Quant à savoir qui est vraiment le plus barjo dans cette histoire, tout est question de point de vue…
Confessions d’un barjo apparaît comme le plus dickien des romans hors genre de l’auteur. Dickien, par le procédé narratif de la multifocalisation, mise en place ici de manière magistrale. L’histoire se dévoile ainsi au travers du prisme (déformant ?) des points de vue de quatre individus : Jack, Fay, Charley et Nathan. Un récit dramatique où, derrière le ton humoristique, l’image du couple modèle vole en éclats.
Il n’y a pas pire menteur qu’un témoin oculaire affirme un dicton russe. Confessions d’un barjo ne propose pas de point de vue qui soit plus vrai qu’un autre.
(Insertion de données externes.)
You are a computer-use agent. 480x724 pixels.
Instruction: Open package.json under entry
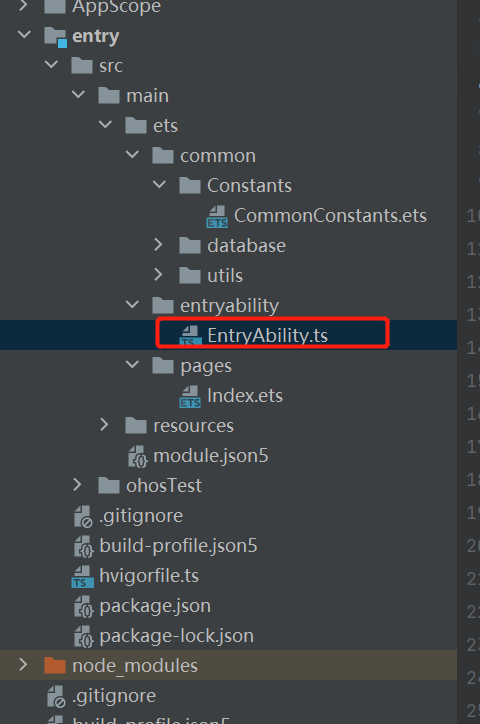155,606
Tous sont fondés, sincères et pourtant biaisés par l’implication de chaque personnage dans le naufrage général.
Le thème abordé, celui de la folie, s’avère lui aussi très dickien. Qu’est-ce qu’être fou ?
Tout au long de l’histoire, Jack Isidore fait office de fou. Roi des barjos aux yeux de son beau-frère Charley, taré congénital pour sa sœur, son point de vue ouvre et clôt néanmoins le roman. Son compte rendu scientifique de faits prouvés, selon ses dires, sert de fil conducteur au récit. De notre point de vue, Jack est complètement dingue. Ses raisonnements farfelus donnent lieu aux moments les plus délicieux du roman. Comment juger autrement un individu chapardant dans un supermarché une boîte de fourmis enrobées dans du chocolat dans l’espoir de les ramener à la vie. C’est d’ailleurs dingue d’imaginer que l’on puisse consommer ce genre de mets…
Mais, du point de vue de Jack, les autres apparaissent comme de dangereux barjes qu’il faut éviter absolument. Et lorsque la maisonnée part à vau l’eau, il reste le seul à agir avec logique pour faire face à l’adversité. Le monde pullule de cinglés, de quoi saper définitivement le moral déclare-t-il en conclusion de son expérience chez sa sœur. Les faits lui donnent amplement raison. En cela, Jack se rapproche davantage de l’idiot, ignorant de la réalité du monde extérieur et cherchant à l’ordonner en un cosmos compréhensible à ses yeux. Une attitude très sensée à bien y regarder.
Bref, vous l’aurez aisément compris, s’il y a un seul livre de Dick à lire, en-dehors du genre, Confessions d’un barjo semble incontournable… De mon point de vue.
Confessions d’un barjo (Confessions of a Crap Artist, 1959) – Éditions J’ai Lu, janvier 2013 (roman traduit de l’anglais [États-Unis] par Nathalie Mège)
Bon, aller, je me lance. J’avoue que j’avais quand même un peu peur de le lire, j’ai repoussé, et repoussé, et repoussé.
Par contre, pour moi, celui à lire en dehors de la SF, c’est « Les voix de l’asphalte » (mais bon, je n’ai pas encore lu celui-ci ;-p).
Comme je n’ai pas lu Les voix de l’asphalte, un des rares m’échappant encore, je ne peux afficher ma préférence. Mais, ce roman aura fort à faire pour détrôner les Confessions d’un barjo. ^^
Un livre que j’ai adoré ! Du grand Dick ! Merci de m’apprendre qu’il y a eu une nouvelle traduction, ça me donne très envie de le redécouvrir.
Bonjour,
Tout le plaisir est pour moi.
Je crois qu’il vient d’être réédité en poche. S’il fallait une raison supplémentaire de le redécouvrir, la voici.